Comme chaque année, à l’approche de la fête de Tabaski, plusieurs guinéens quittent Conakry pour aller fêter en famille à l’intérieur du pays. Les différentes gares routières de la capitale sont envahies par de nombreux passagers en partance pour leurs villages. Ce qui occasionne un manque de véhicules. C’est le cas de la gare routière de Bambéto, dans la commune de Ratoma, où l’affluence était grande hier, jeudi 08 août 2019, a constaté sur place Guineematin.com à travers un de ses reporters.

A moins de 48 heures de la célébration de la fête de Tabaski, c’est la ruée vers l’intérieur du pays. Tout comme ailleurs, la gare routière de Bambéto est prise d’assaut par de nombreux habitants de Conakry, désireux de célébrer cette fête à l’intérieur du pays. Ce qui provoque une crise, un manque de véhicules devant la forte demande. Nombre de ces compatriotes disent effectuer ce déplacement dans le souci de se rapprocher davantage de la grande famille et de renforcer la solidarité.

Boubacar Keïta, étudiant à l’université de Sonfonia, rencontré à la gare routière de Bambéto, explique les raisons qui le poussent à aller fêter en famille à Mamou après une longue période d’absence. « Je voyage pour Mamou pour aller fêter avec la famille. Parce ce que ça fait du bien de fêter avec la famille. Et en plus, ça renforce la solidarité entre nous. C’est presque traditionnel chez nous ici. C’est intéressant la fête au village où nous allons retrouver nos amis de longue date qui sont là-bas ou qui sont ailleurs », a-t-il expliqué.

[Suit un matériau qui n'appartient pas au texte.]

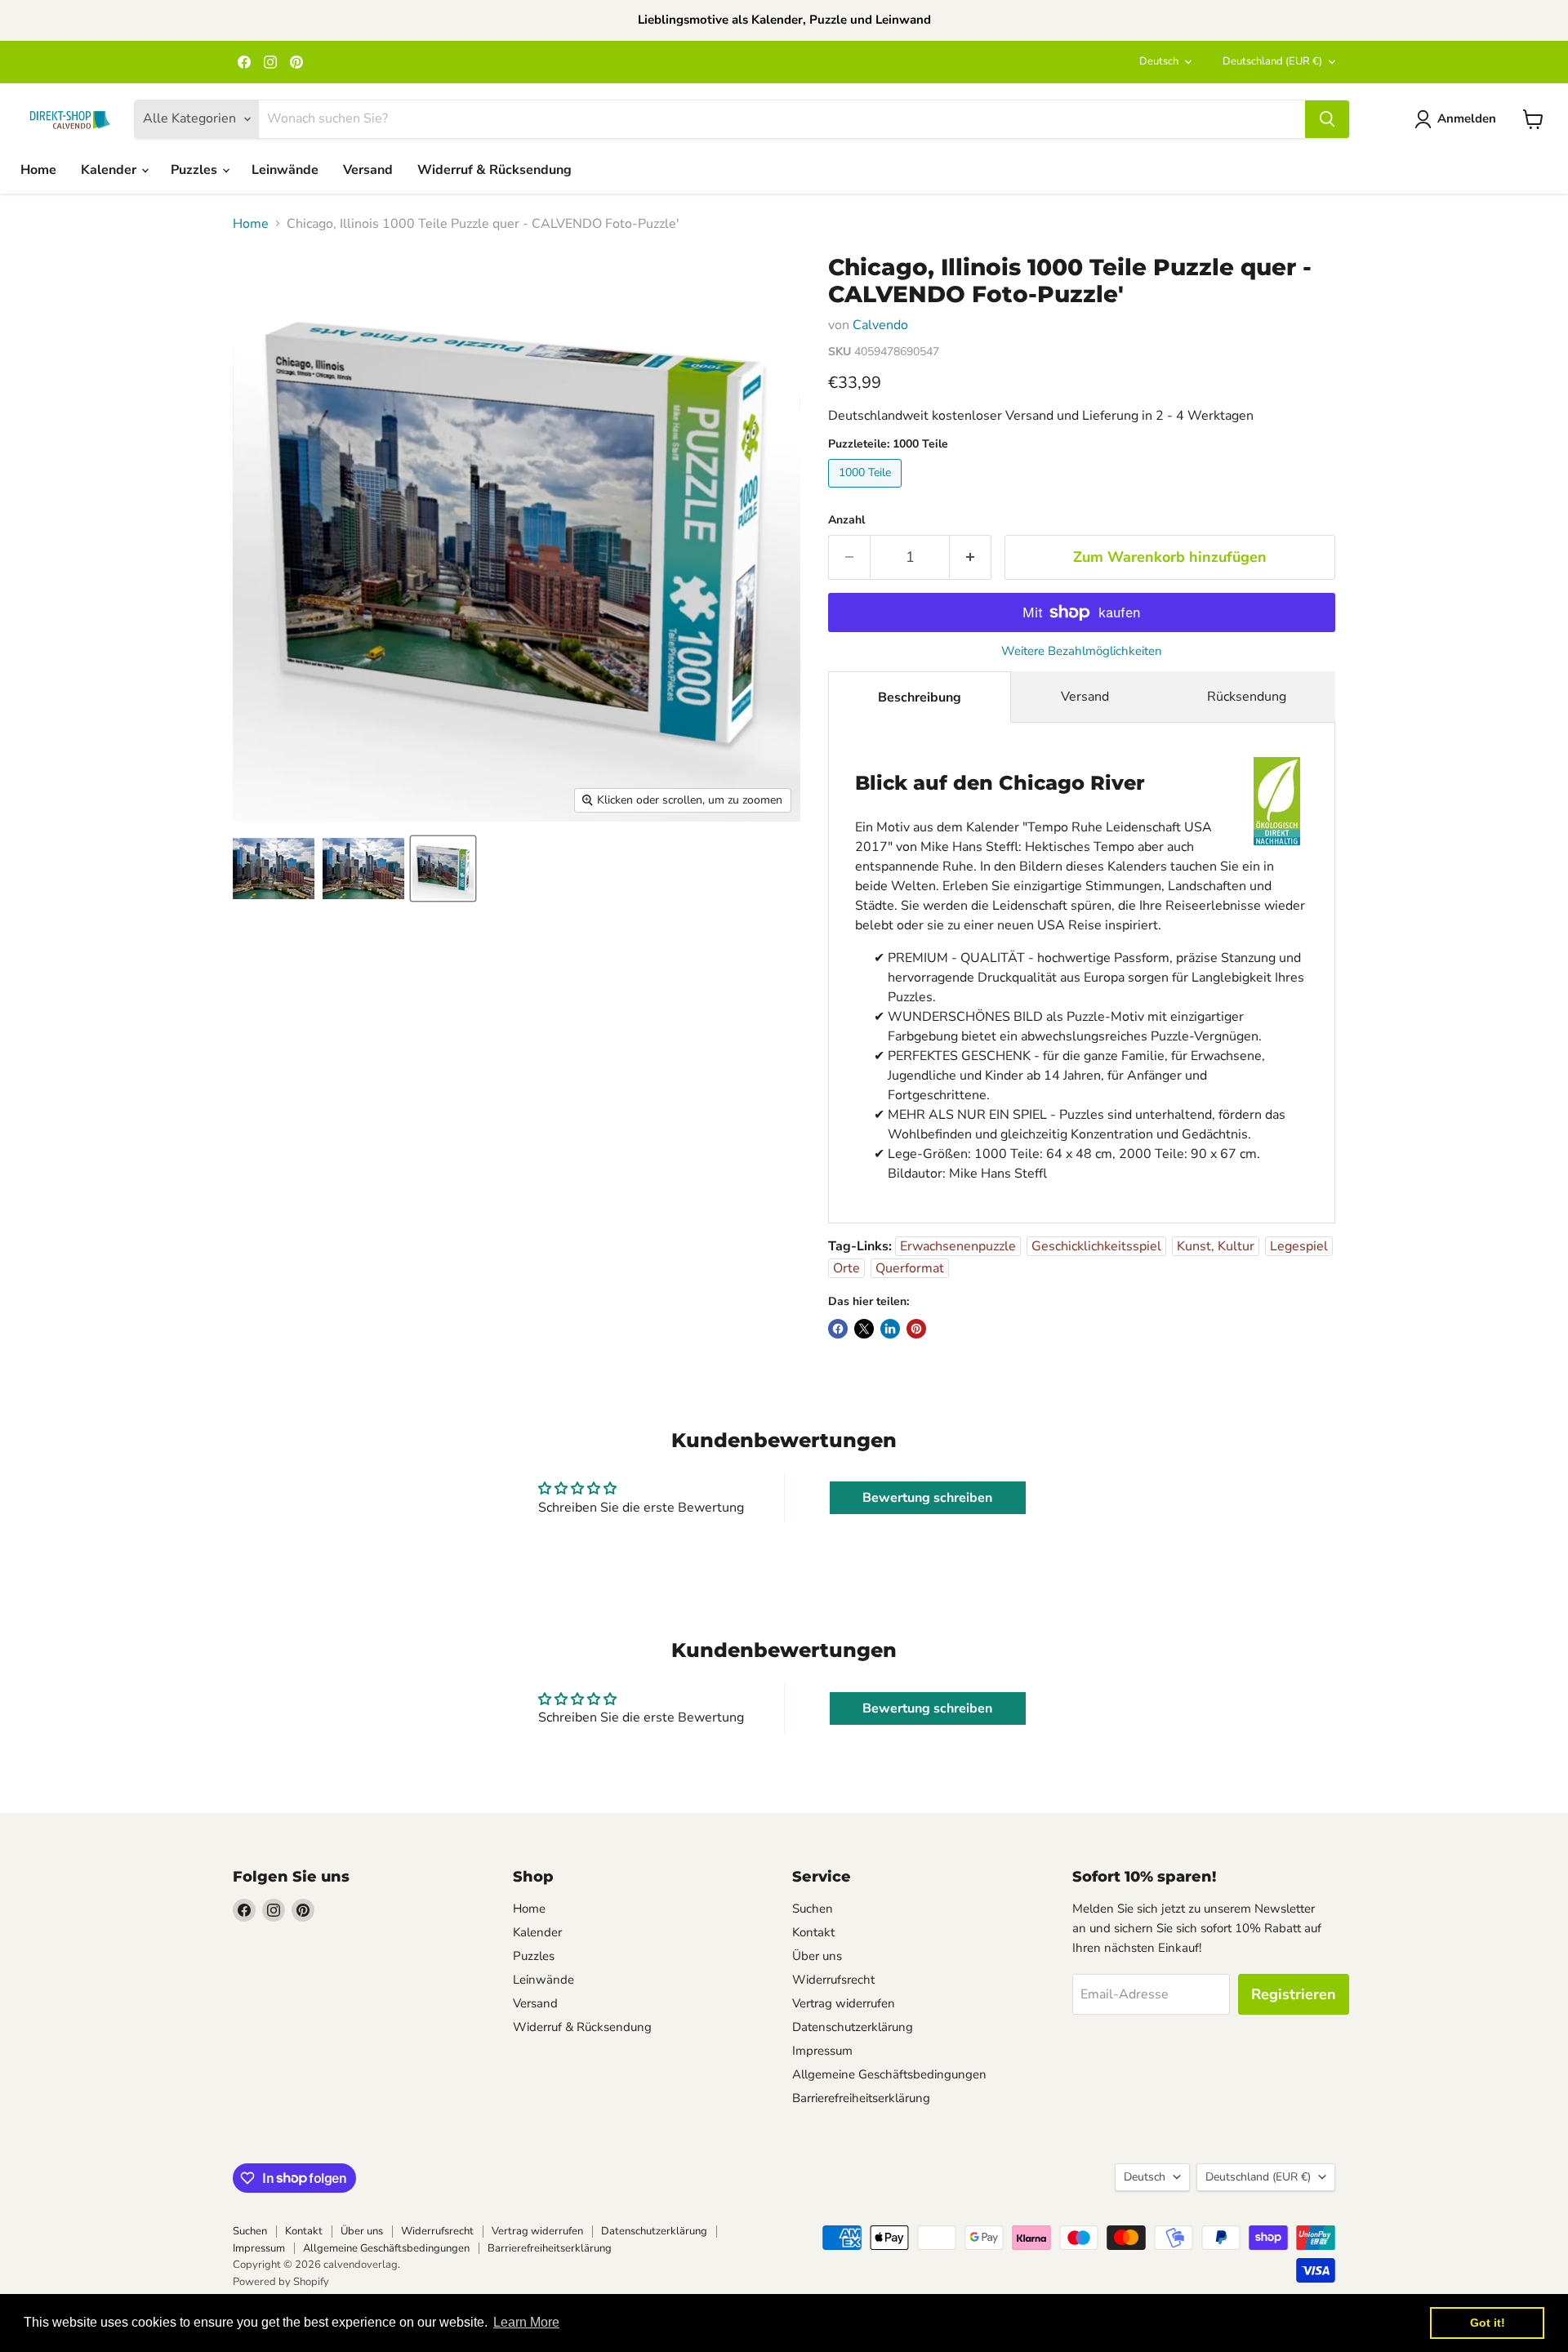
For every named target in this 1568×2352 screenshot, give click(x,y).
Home (38, 170)
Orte (846, 1268)
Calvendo (880, 325)
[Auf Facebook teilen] (838, 1329)
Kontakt (813, 1932)
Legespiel (1299, 1246)
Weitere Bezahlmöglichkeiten (1081, 651)
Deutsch (1158, 61)
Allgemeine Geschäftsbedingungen (889, 2074)
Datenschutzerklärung (852, 2027)
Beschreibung (919, 697)
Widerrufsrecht (833, 1979)
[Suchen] (1327, 119)
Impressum (822, 2050)
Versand (368, 170)
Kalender (110, 170)
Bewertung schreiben (927, 1498)
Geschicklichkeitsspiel (1096, 1246)
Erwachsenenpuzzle (958, 1246)
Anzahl (846, 520)
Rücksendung (1246, 697)
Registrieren (1293, 1994)
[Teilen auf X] (864, 1329)
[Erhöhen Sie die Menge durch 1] (970, 557)
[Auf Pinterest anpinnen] (916, 1329)
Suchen (812, 1908)
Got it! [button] (1487, 2322)
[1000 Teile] (867, 492)
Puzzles (195, 170)
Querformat (909, 1268)
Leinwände (285, 170)
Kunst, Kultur (1215, 1246)
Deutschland (1272, 61)
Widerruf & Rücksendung (494, 170)
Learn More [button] (526, 2322)
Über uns (817, 1956)
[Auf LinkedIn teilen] (890, 1329)
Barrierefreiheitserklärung (861, 2098)
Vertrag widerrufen (843, 2003)
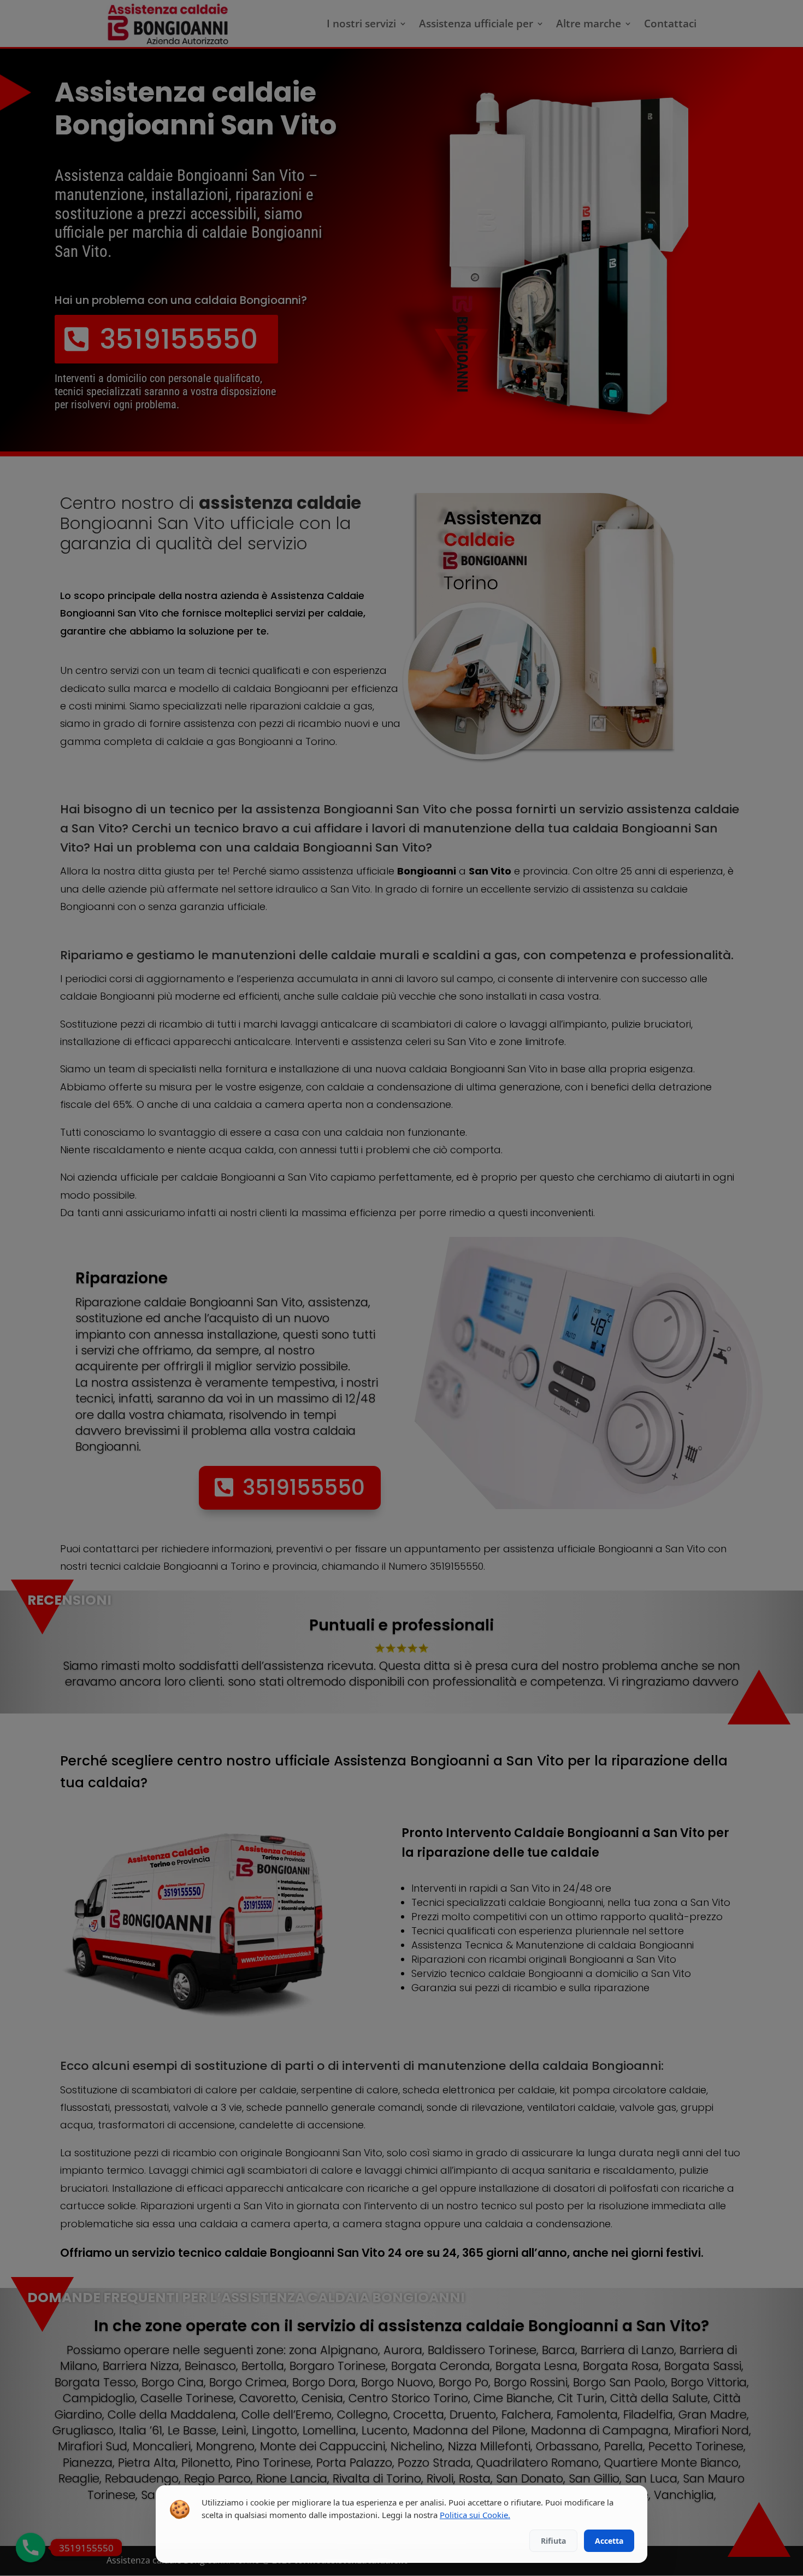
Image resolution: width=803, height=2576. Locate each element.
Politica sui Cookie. (475, 2514)
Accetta (609, 2541)
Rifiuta (553, 2541)
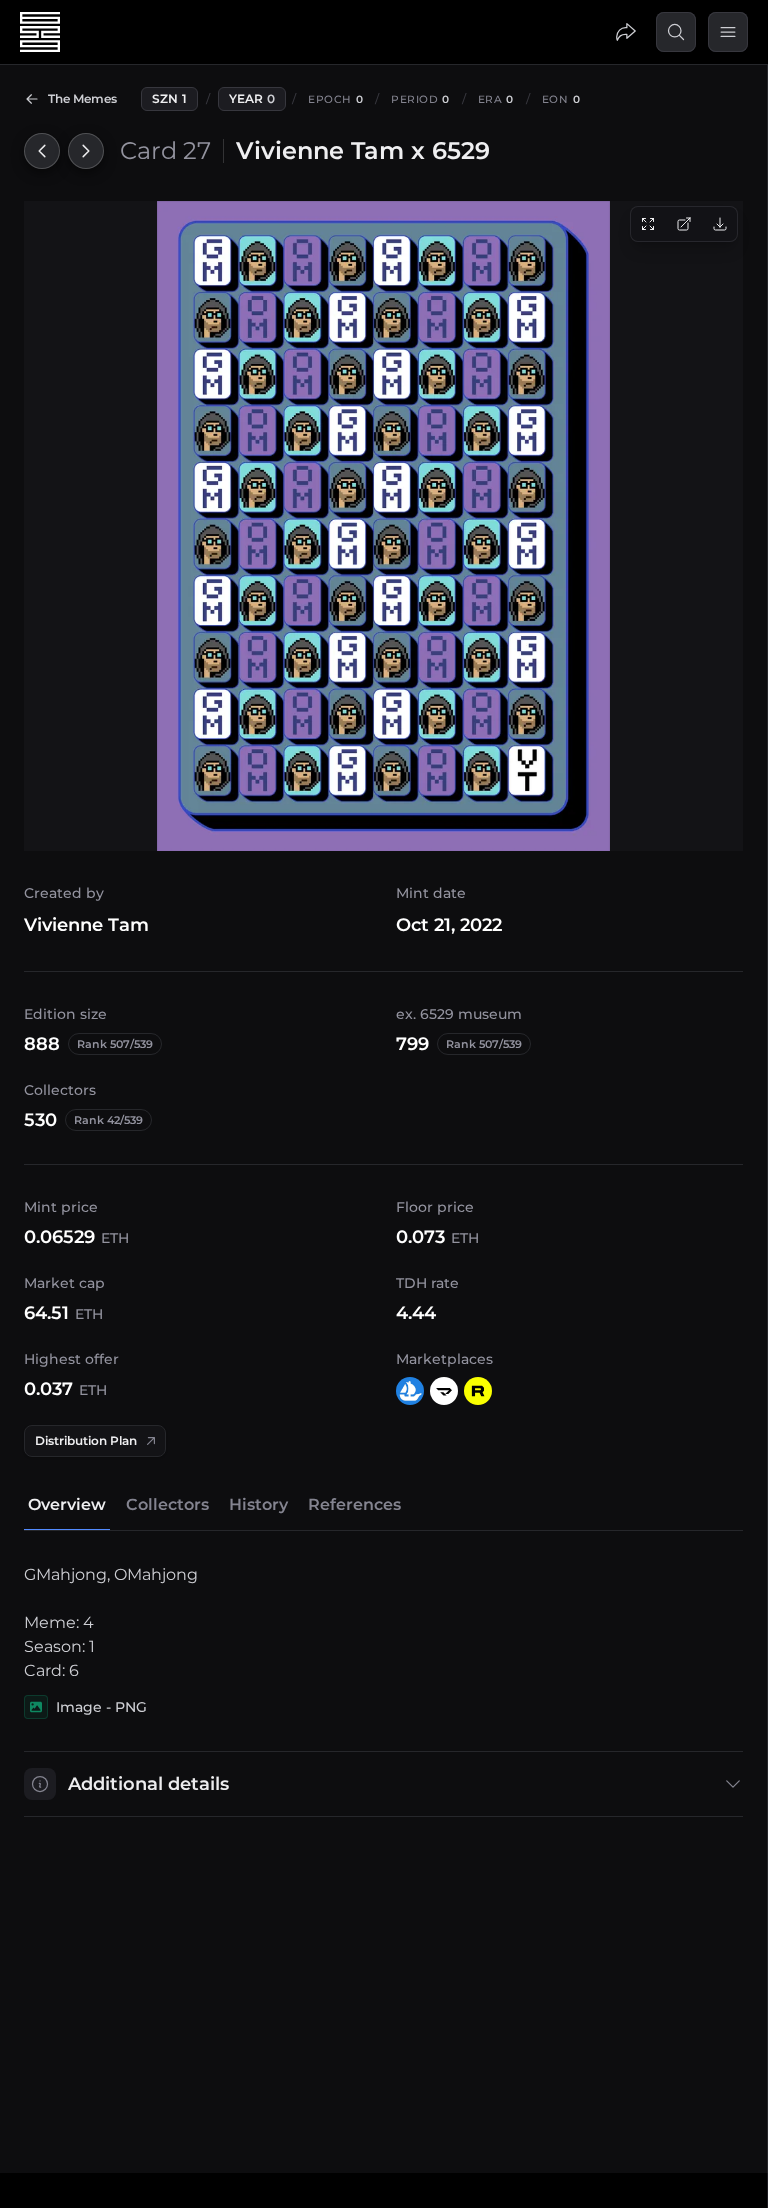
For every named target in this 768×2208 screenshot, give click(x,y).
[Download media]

Même son de cloche chez Kadiatou Kourouma , également en partance pour l’intérieur du pays. Elle explique que son déplacement est lié à l’insistance des parents qui sont au village. «On part là-bas parce que nos parents sont là-bas. Ça fait longtemps qu’on ne se voit pas. On part pour fêter avec eux. Ils demandent notre présence parce que nous leur manquons. Comme c’est la fête, c’est bon de passer ces moments en famille. En particulier, il y a de la viande en abondance, ce n’est pas comme pour Conakry », a dit notre interlocutrice.

Devant cette forte affluence de passagers venus des quatre coins de Conakry, un manque de véhicules se pose à Bambéto. Nos compatriotes en partance pour l’intérieur du pays font la queue pour obtenir les billets de voyage. Ils se plaignent de cet état de fait.

C’est le cas de Mamadou Baïlo Baldé. « Nous voulons aller à Labé pour fêter parce que nous avons des êtres chers là-bas : les papas et les mamans. Mais depuis 6 heures du matin, je suis là, je n’ai pas eu de voiture. Les syndicalistes aussi font l’affaire pour donner les billets aux gens. Les chauffeurs aussi ont augmenté les frais de transport parce qu’il n’y a pas de voitures.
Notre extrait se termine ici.